Au deuxième étage de l’Hôtel de Ville du Havre, tour de béton posée face à la mer, le bureau du maire donne sur les grues du port, et sur la forêt de containers au loin. Un paysage de chantier permanent qui correspond un peu à ce qu’Edouard Philippe laisse derrière lui, après son départ de l’hôtel Matignon.

Lire aussi: Avec Jean Castex, la contre-offensive Macron

L’homme qu’Emmanuel Macron décida, en mai 2017, de nommer à la tête du gouvernement n’était pas aux avant-postes de la politique française. Cet énarque juriste (il est membre du Conseil d’Etat), germanophone parce que éduqué en partie en Allemagne où son père dirigeait un lycée français, fut surtout le très compétent bras droit d’Alain Juppé, l’ancien chef de gouvernement de Jacques Chirac (1995-1997) donné comme favori pour la présidentielle de 2017 avant la primaire et la victoire d’un certain… François Fillon.

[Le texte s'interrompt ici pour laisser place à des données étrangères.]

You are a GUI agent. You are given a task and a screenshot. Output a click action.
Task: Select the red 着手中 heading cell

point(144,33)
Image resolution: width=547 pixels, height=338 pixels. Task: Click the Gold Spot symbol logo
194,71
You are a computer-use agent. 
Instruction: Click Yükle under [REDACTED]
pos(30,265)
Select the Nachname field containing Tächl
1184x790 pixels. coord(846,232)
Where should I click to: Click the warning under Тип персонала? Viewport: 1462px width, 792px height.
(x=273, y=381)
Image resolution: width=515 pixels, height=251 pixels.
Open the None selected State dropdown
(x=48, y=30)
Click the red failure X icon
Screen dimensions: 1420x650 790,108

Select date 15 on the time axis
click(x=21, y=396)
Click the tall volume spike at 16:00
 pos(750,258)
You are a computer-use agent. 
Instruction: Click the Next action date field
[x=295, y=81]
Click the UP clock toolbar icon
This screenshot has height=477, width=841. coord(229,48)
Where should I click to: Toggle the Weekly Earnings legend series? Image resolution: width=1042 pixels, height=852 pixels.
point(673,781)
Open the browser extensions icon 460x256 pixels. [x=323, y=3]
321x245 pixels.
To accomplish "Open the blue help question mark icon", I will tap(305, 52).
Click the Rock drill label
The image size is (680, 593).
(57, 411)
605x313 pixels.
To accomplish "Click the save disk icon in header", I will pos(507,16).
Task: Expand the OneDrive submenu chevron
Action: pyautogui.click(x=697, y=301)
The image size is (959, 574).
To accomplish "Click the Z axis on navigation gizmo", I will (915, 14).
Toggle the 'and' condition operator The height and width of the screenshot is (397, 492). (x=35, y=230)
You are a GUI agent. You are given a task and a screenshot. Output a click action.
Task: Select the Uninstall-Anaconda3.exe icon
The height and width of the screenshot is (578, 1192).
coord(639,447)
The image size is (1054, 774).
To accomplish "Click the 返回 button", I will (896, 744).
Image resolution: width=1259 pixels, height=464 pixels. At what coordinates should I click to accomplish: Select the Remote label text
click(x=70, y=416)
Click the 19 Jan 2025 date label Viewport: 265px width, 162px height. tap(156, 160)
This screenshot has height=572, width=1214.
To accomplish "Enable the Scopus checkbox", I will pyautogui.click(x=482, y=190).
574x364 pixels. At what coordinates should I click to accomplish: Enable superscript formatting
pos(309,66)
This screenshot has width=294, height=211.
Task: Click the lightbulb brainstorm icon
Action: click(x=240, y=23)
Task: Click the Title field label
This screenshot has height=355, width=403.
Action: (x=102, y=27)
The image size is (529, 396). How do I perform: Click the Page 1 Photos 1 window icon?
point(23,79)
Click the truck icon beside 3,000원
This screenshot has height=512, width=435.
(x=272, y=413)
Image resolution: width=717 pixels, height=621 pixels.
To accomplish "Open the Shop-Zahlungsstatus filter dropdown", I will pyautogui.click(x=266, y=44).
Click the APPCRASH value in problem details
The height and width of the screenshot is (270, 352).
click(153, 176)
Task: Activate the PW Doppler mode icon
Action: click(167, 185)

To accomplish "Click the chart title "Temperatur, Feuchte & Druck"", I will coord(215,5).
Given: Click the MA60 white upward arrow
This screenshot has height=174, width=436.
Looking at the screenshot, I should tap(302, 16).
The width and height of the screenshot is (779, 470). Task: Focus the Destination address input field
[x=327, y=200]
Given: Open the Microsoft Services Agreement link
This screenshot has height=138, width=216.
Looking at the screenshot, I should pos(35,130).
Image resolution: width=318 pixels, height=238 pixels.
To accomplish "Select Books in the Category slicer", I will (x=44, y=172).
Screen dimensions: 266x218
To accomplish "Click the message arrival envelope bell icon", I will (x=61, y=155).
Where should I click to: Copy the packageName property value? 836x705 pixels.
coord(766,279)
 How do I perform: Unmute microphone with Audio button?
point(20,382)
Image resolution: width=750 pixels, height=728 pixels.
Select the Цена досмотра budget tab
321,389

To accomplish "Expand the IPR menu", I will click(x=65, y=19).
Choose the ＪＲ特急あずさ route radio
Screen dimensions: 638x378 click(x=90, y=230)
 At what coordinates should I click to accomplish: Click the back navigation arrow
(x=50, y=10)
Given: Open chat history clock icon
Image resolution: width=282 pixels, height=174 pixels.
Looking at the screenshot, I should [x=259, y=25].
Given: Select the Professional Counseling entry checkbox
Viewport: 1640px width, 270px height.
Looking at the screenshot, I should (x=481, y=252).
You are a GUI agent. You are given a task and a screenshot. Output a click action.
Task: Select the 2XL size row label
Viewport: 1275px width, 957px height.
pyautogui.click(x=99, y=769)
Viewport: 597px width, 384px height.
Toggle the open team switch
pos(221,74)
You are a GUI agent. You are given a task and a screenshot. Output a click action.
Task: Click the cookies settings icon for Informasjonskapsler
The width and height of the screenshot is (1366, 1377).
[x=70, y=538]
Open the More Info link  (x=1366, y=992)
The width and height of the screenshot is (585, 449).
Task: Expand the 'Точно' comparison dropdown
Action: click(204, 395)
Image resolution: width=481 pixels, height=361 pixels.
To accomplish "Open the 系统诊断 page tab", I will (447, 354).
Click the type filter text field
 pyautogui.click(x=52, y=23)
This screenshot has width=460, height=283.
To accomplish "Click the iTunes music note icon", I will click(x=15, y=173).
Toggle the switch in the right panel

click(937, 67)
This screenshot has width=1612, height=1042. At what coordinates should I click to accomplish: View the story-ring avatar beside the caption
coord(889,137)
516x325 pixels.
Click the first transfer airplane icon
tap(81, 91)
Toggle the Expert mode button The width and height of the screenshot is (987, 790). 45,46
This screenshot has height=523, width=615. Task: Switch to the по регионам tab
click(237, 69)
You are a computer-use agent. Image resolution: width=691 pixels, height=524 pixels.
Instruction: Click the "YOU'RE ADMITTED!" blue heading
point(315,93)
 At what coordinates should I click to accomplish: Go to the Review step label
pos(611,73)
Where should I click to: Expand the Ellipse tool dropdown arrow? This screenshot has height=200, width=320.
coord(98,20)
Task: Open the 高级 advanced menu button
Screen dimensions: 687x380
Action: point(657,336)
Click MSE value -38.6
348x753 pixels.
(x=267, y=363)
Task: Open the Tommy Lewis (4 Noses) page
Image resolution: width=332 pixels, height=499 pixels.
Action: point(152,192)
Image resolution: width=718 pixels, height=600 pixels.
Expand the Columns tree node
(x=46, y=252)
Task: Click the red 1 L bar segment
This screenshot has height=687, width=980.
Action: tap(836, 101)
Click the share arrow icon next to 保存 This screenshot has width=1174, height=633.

Lire également: François Fillon, une condamnation en guise de testament présidentiel

La suite fut écrite entre les deux tours du scrutin remporté par Macron face à Marine Le Pen. Recruter Edouard Philippe revenait à démontrer que les anciens partis étaient cassés, et à capter l’électorat de centre droit. Affaire conclue avec succès. Trois ans après, la popularité de l’ex-premier ministre (environ 50% d’opinions favorables), l’absence d’un leader incontesté des Républicains (le parti d’opposition conservateur) et le positionnement à droite d’Emmanuel Macron montrent que son recrutement a bel et bien eu un impact.

Divorce presque programmé

Le divorce, dans ces conditions, était presque programmé. Edouard Philippe, prudent par nature, ne voulait pas en prendre l’initiative, conscient de consolider progressivement son pouvoir grâce à la compétence de son entourage, souvent supérieure à celle de l’équipe présidentielle et de la majorité des parlementaires de la majorité. L’ancien bon soldat juppéiste, traumatisé par l’influence des affaires politico-judiciaires de la mairie de Paris (dans les années 1990) sur son ex-patron, redoutait aussi, une fois redevenu simple maire, de faire face aux plaintes déposées contre l’Etat durant le confinement. Le choix de la rupture est donc celui de l’Elysée, mais il est assorti d’une promesse: celle de laisser Edouard Philippe jouer les premiers rôles d’ici à la future présidentielle. A ce quinquagénaire l’animation de la pensée et du camp macroniens. Un tremplin pour la présidentielle de 2027.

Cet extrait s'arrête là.